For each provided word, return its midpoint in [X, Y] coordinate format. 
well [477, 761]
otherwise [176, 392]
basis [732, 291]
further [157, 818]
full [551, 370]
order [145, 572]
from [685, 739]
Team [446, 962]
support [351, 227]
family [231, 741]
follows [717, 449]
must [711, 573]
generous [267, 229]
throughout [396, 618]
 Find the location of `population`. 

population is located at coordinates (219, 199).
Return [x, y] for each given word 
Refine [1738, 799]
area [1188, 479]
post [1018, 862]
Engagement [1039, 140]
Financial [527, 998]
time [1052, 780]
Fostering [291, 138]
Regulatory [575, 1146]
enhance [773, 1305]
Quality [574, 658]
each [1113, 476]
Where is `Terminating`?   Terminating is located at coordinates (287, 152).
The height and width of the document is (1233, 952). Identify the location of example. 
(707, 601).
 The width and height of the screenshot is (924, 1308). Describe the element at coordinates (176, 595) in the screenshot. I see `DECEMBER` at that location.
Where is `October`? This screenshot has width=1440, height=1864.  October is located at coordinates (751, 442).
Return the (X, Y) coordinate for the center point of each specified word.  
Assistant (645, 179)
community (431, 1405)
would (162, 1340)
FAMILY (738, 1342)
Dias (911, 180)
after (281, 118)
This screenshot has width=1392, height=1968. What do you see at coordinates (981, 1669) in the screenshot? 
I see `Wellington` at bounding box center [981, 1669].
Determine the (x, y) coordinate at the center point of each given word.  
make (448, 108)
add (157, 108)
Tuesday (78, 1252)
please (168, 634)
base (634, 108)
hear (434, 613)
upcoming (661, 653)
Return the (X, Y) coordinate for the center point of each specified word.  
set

------------------------------------------------

Set problem
Return each line of the data above that contains the string "screenshot". Matches must be case-sensitive.

Response to the task
 The width and height of the screenshot is (924, 1308). Describe the element at coordinates (176, 595) in the screenshot. I see `DECEMBER` at that location.
Where is `October`? This screenshot has width=1440, height=1864.  October is located at coordinates (751, 442).
This screenshot has width=1392, height=1968. What do you see at coordinates (981, 1669) in the screenshot? 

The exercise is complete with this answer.